Design, synthesis and evaluation of scutellarein-O-acetamidoalkylbenzylamines as potential multifunctional agents for the treatment of Alzheimer's disease

Abstract A series of scutellarein- O -acetamidoalkylbenzylamines derivatives were designed based on a multitarget-directed ligands strategy for the treatment of Alzheimer's disease. Among these compounds, compound T-22 demonstrated excellent acetylcholinesterase inhibitory, moderate inhibitory effects on self-induced A β 1-42 aggregation, Cu 2+ -induced A β 1-42 aggregation, human AChE-induced A β 1-40 aggregation and disassembled Cu 2+ -induced aggregation of the well-structured A β 1-42 fibrils, and also acted as potential antioxidant and biometals chelator.
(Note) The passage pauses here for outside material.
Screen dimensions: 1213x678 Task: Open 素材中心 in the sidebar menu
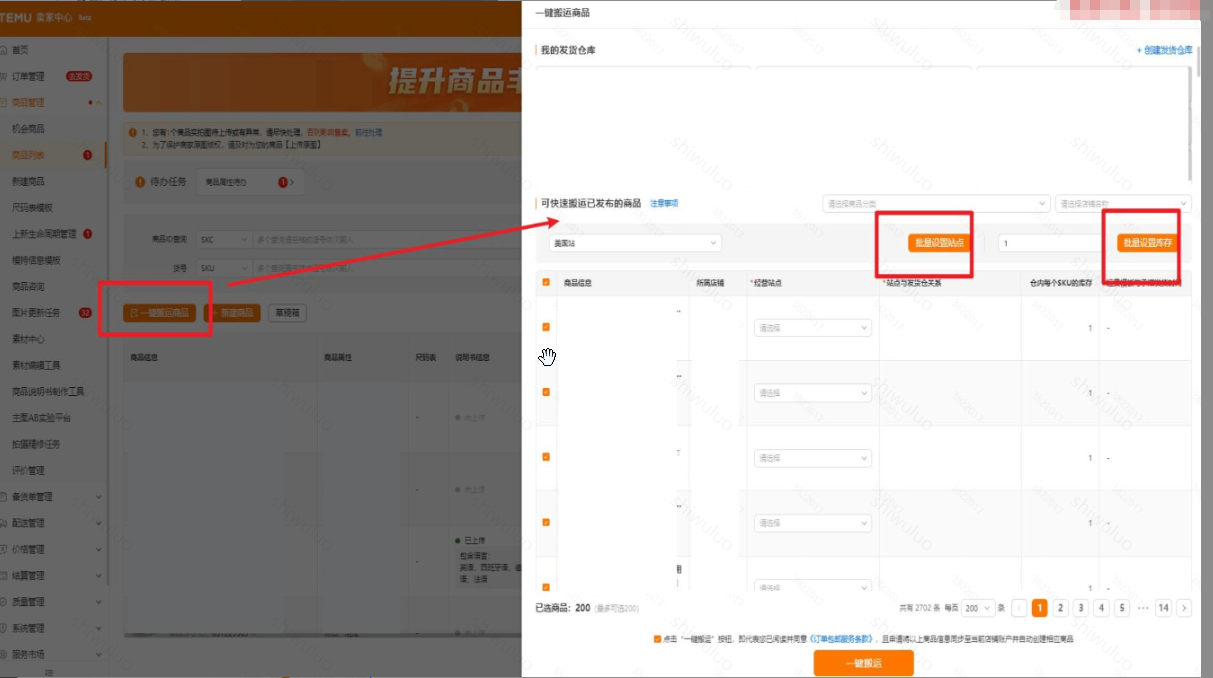coord(28,339)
Both kinetic analysis of AChE inhibition and molecular modeling study suggested that T-22 interacted with both the catalytic active site and peripheral anionic site of AChE. Moreover, compound T-22 showed a good neuroprotective effect against H 2 O 2 -induced PC12 cell injury and low toxicity in SH-SY5Y cells. Furthermore, the step-down passive avoidance test indicated T-22 significantly reversed scopolamine-induced memory deficit in mice. Taken together, the data showed that T-22 was an interesting multifunctional lead compound worthy of further study for AD.